El cuidado del cuerpo es clave para estar saludable y sentirse bien. Por eso, muchos se entregan al ejercicio, el deporte, las artes marciales, el yoga y otras prácticas para mejorar su condición física.

Pero mantener sano nuestro cuerpo no es solo cuestión de ejercitación. También intervienen factores como la alimentación y el descanso.

 

Ejercicios físicos

Los ejercicios fortalecen la musculatura, al tiempo que mejoran la elasticidad y la postura corporal. Disminuyen también el riesgo de sufrir enfermedades óseas como la artritis, la osteoporosis y problemas sacrolumbares. Por otro lado, previenen trastornos respiratorios, cardiovasculares y gastrointestinales.

El tipo de ejercicios, su intensidad y duración, dependen de tu estado de forma. Lo recomendable es hablar con un especialista antes de lanzarse a esta o aquella rutina de ejercicios.

 

Alimentación saludable

Cuando se trata de cuidar el cuerpo, todo está relacionado. Por eso, debes elegir una dieta que vaya a bien con los ejercicios que realizas: aeróbicos o anaeróbicos.

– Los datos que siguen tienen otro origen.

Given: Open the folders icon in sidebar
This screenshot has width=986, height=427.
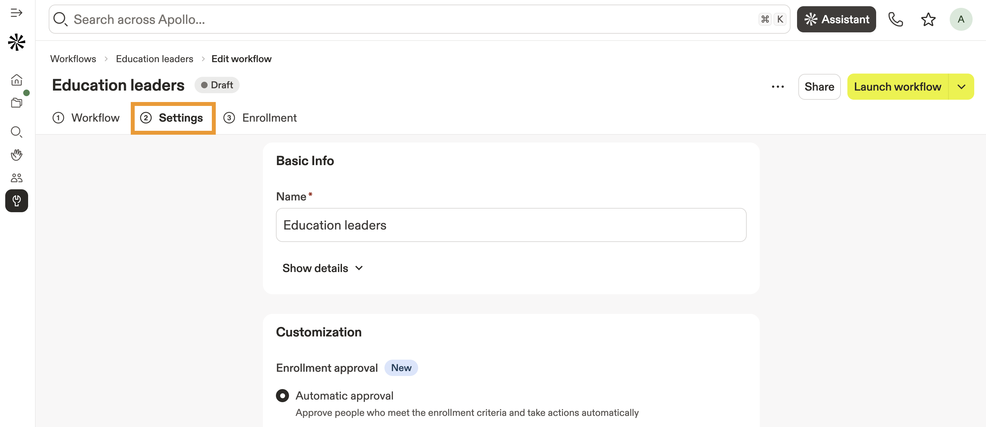Looking at the screenshot, I should point(16,103).
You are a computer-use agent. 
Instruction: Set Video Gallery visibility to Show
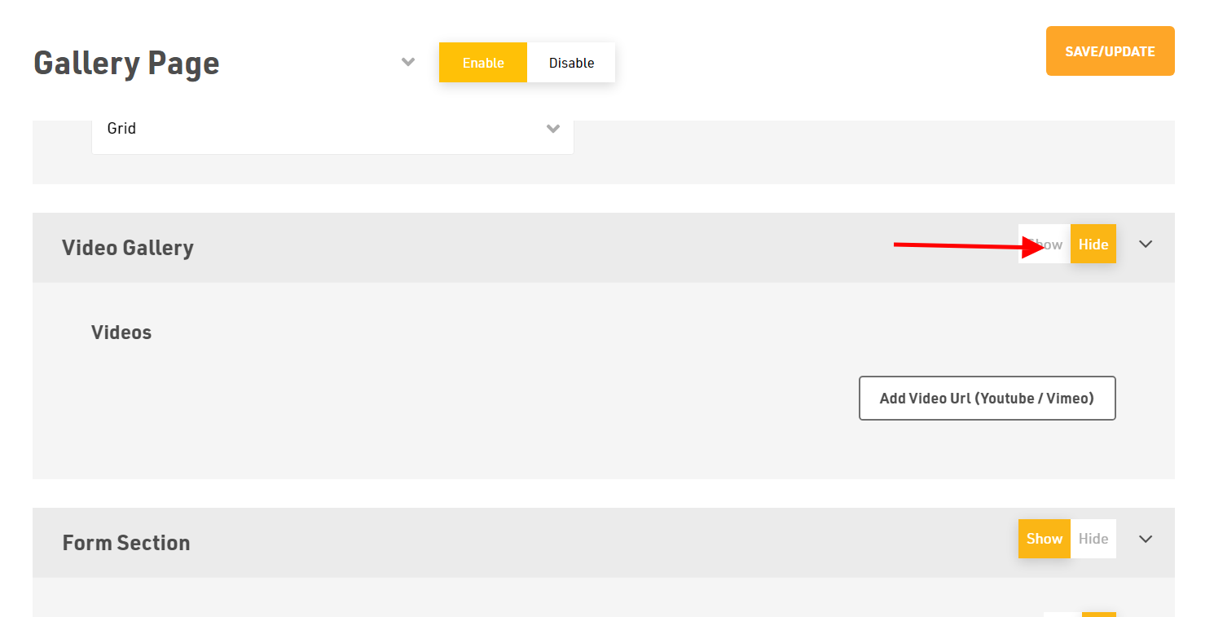1045,245
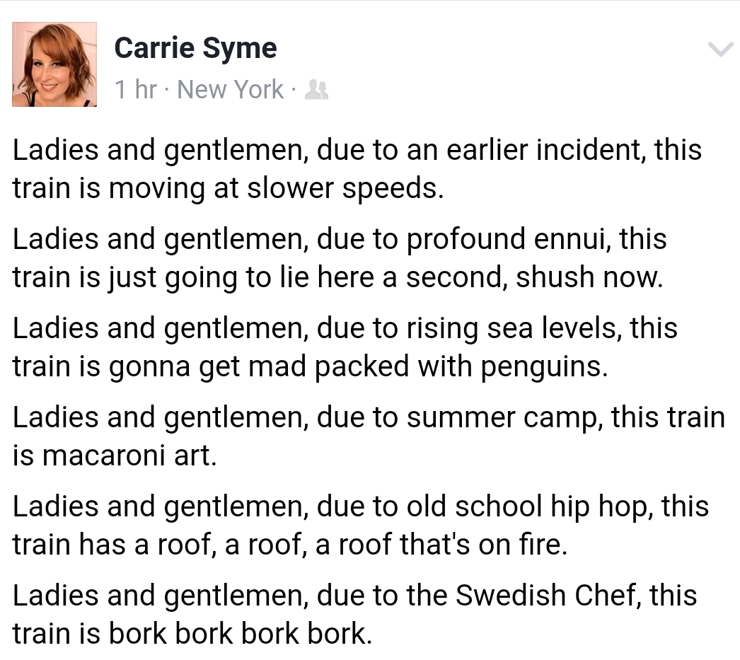Click the 'moving at slower speeds' line
The width and height of the screenshot is (740, 660).
(x=228, y=187)
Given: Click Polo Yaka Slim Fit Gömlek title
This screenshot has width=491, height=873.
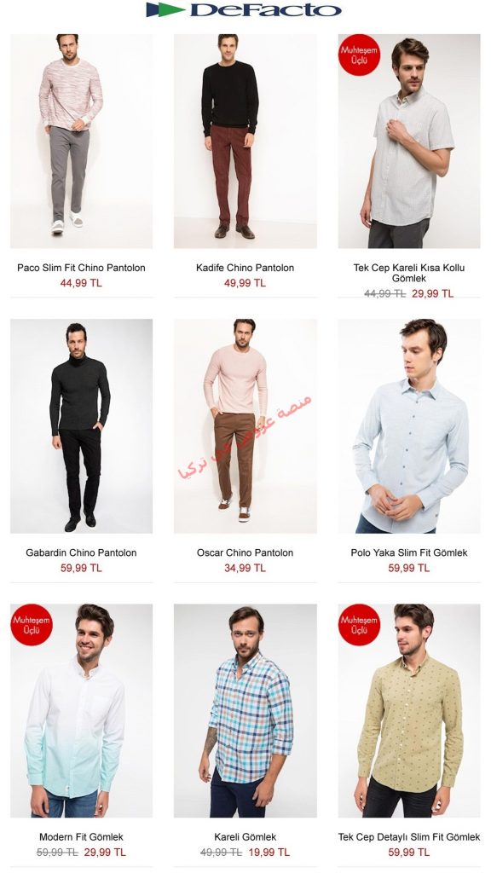Looking at the screenshot, I should coord(409,552).
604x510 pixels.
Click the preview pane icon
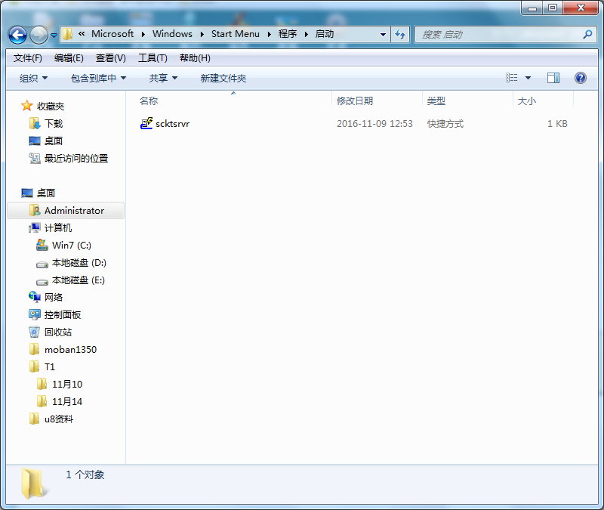pyautogui.click(x=553, y=77)
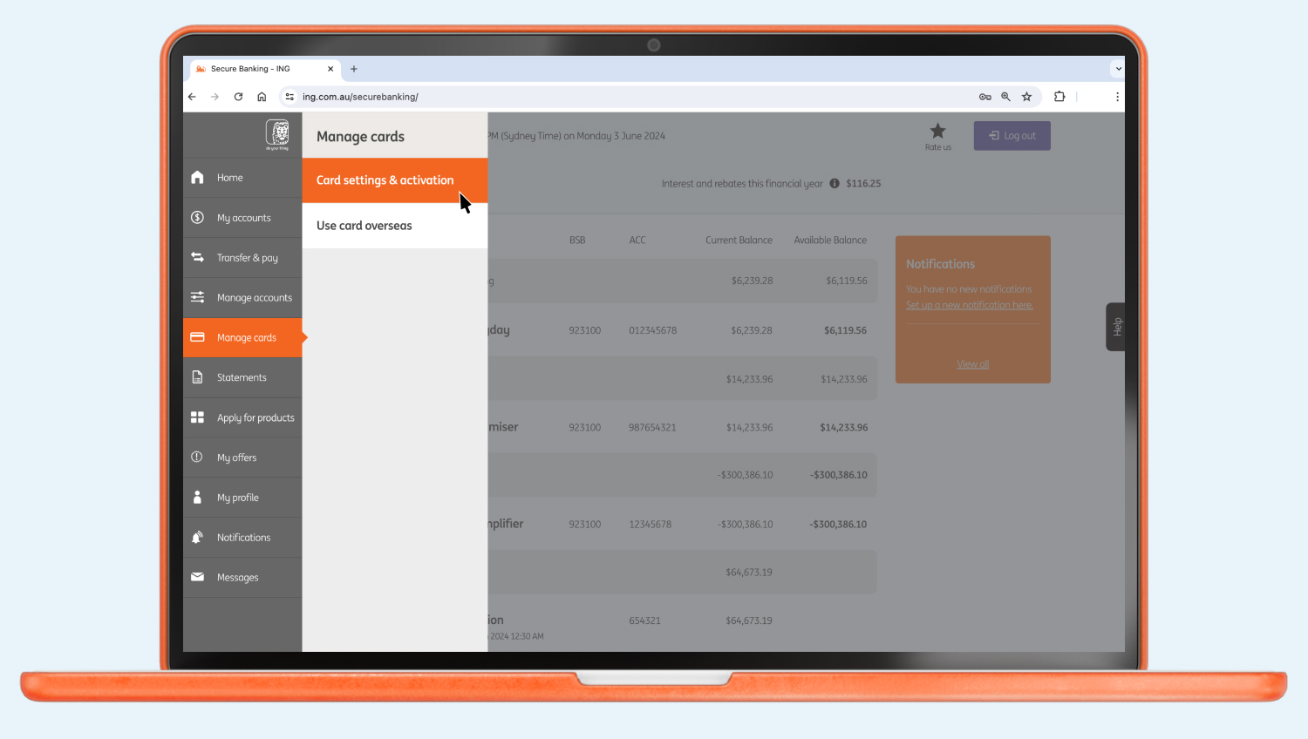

Las actividades aeróbicas queman glucógeno muscular. De ahí la importancia de consumir hidratos de carbono: arroz, cereales, legumbres, patatas y fruta. Los anaeróbicos, en cambio, demandan restituir las proteínas y aminoácidos perdidos en cada sesión. Por ello, en este caso debes consumir alimentos como: leche, queso, huevo, soja, pescado y carne de res.

En cualquier caso, necesitas una alimentación con poca gracia, abundante en proteínas e hidratos de carbono. Súmale también una buena hidratación en forma de agua, infusiones y jugos naturales.

 

Descanso

El descanso es indispensable para un cuerpo sano. No importa cuánto ejercicios hagas o qué tan buena sea tu alimentación más sana del mundo. Si no descansas lo suficiente, todo será en vano.

Al hablar de descanso, nos referimos sobre todo al sueño. Dormir mal desajusta el biorritmo, causando una persistente sensación de cansancio. También afecta el apetito y cuando esto ocurre, el organismo pide más alimentos, cosa que conduce a la acumulación de grasa y azúcares.

La falta de sueño afecta además la regulación de ciertas hormonas, como la del crecimiento, lo cual disminuye el desarrollo muscular. Eso, sin mencionar que aumenta el riesgo de hipertensión y calcificación de las arterias. Y, al no liberarse suficiente cortisol, hay un drástico aumento de azúcar en sangre.